John is another story. He started out healthy enough, but by the time he was seventeen, my mother’s life became one of policing his every move because he was hell-bent on killing himself. He was diagnosed with a form of mental illness that some young men get in their late teens. When it appeared, it came on like a monster. My mother found him in the nick of time after overdosing. Another attempt; she walked in just as he was cutting his radial artery.
Secretly, I hoped he would succeed. I hated that he sucked the life out of my mother, that just when I was starting to experience some recognition in my life, my dialogue with her was tainted by the inevitable conversation about John’s latest aliment, or the newest drug they were trying, or his day care situation. I finally avoided talking to my mother unless I had something really special to tell her.

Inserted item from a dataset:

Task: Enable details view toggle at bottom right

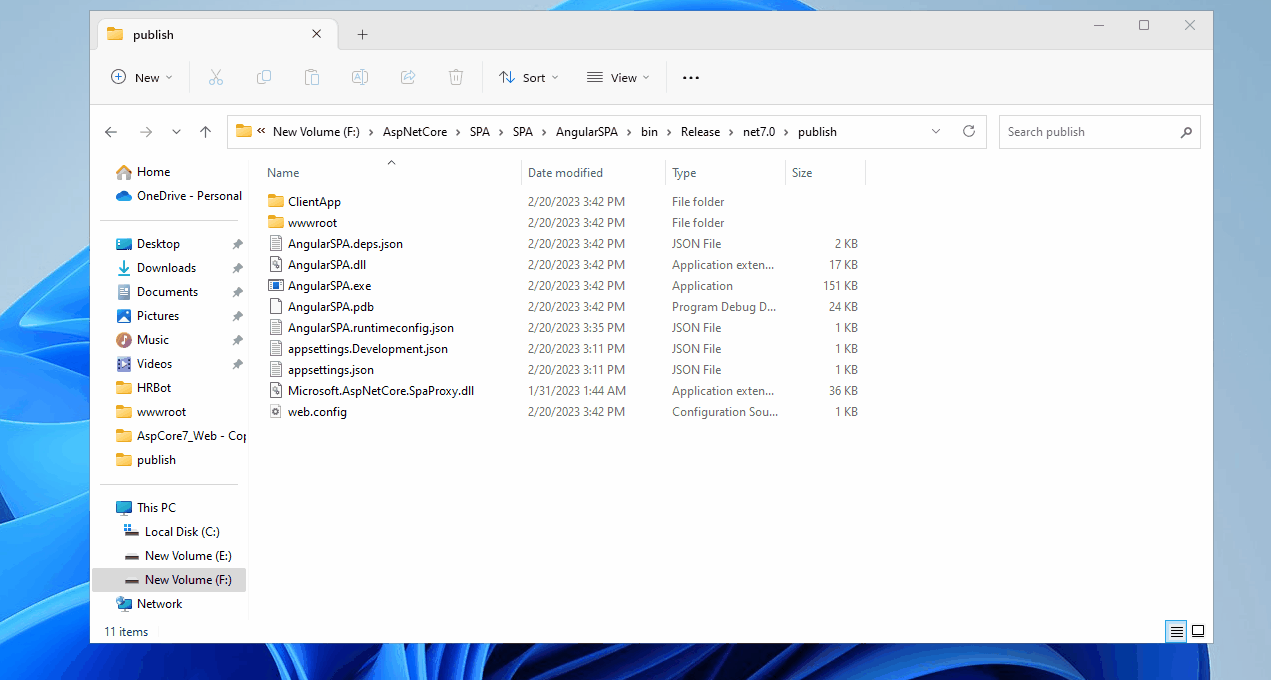Action: coord(1175,631)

Slowly, I was adding to my list of reasons to divorce myself from my family. Number one was that my sister and brother weren’t that interested in my life. They hadn’t acknowledged any of the milestones I had reached, yet I was expected to uh and ah over everything they did. When I graduated from college, John was in the hospital. It seemed like every time I had a birthday, he would act out in some way and grab all of my mother’s attention.
Faith was getting worse, too. She was taking over my mother’s affairs and I was sure it was benefiting her in some way. When I confronted her about it, she begged me to be in charge of the bill paying and the letter writing, and the other issues that came with
whatever my mother was foisting off on her. But I lived two hundred miles away, and Faith was next door. It didn’t make any sense for me to be involved.

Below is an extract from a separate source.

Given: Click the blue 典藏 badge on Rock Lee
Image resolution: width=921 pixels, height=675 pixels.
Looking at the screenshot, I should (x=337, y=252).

The coup de grace came about when I was moving to Canada six years ago. I was in the middle of the biggest adventure of my life, and my family didn’t care. I’d bought this cabin on two hundred acres of woods, and was going to live here alone. I was trying to pack up my house, edit my latest book, and drive a thousand miles further west, and they wouldn’t take three hours out of their life to say goodbye.
My mother chose this hectic time to get cancer. Her lymph nodes were involved which required extensive surgery and chemotherapy. I had a screaming match with my sister, after which I called my mother and said awful things to her. I told her I wouldn’t come to see her during her treatment, that I had no interest in helping her with John. She started crying. I remember now the sound of it coming through the telephone; very soft whimpering, like a wounded animal.

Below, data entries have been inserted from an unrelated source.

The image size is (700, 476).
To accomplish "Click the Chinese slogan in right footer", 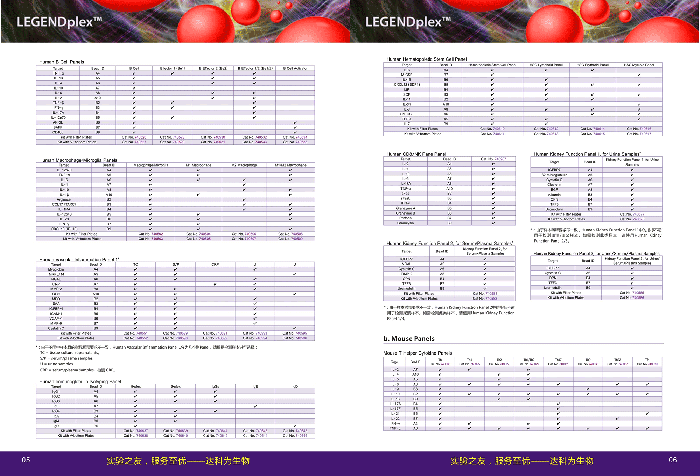I will [x=523, y=459].
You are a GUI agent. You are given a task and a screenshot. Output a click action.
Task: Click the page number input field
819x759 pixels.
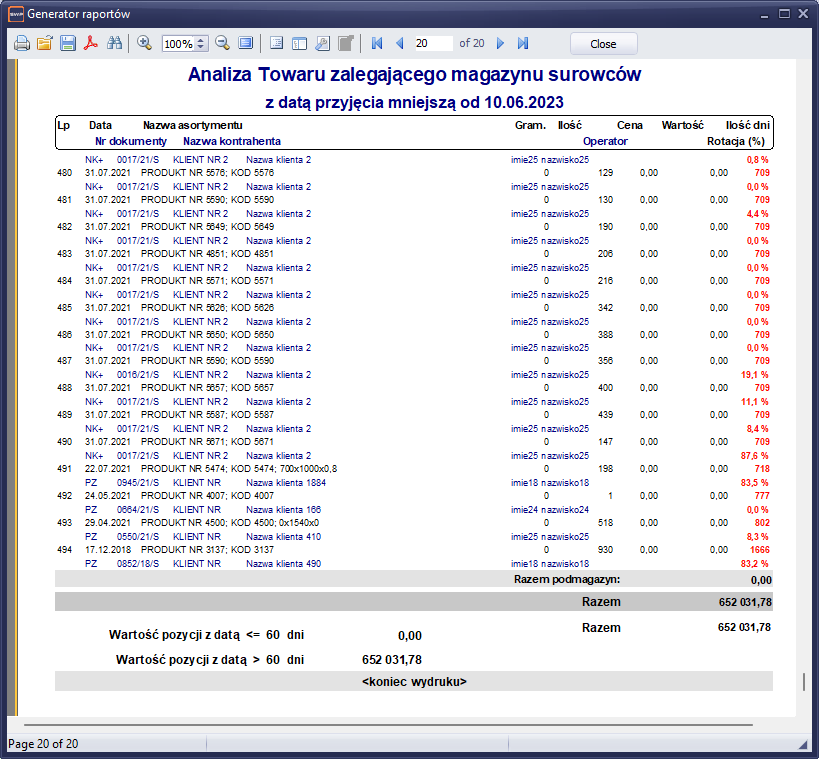coord(432,44)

I don’t remember now for certain, but during this time of heart rendering arguments with my sister, I might have used words like creepy, disgusting, and loser to describe my brother. To my mother, I said she was a horrible parent; that I never felt loved, and that John’s mental problems were the fault of her enabling. The last time we spoke, I hung up the phone on her just so she couldn’t get the last word. Last May, Faith left a message on my phone. It was in the morning on a Tuesday.
“Janice, give me a call when you can. Mother’s ill and I thought you would want to know. Bye for now.”
I erased the message, hoping the action would suspend the reality of what I knew was happening; my mother was going to die, and I would feel guilty and responsible about her and John for the rest of my life. I felt powerless to pick up the phone and call Faith for details. My anger was so intense that I found myself believing my mother alone was to blame for her own illness. She didn’t have regular checkups as prescribed, and then failed to get her final round of chemo and radiation, using John’s care as the excuse to neglect her own health.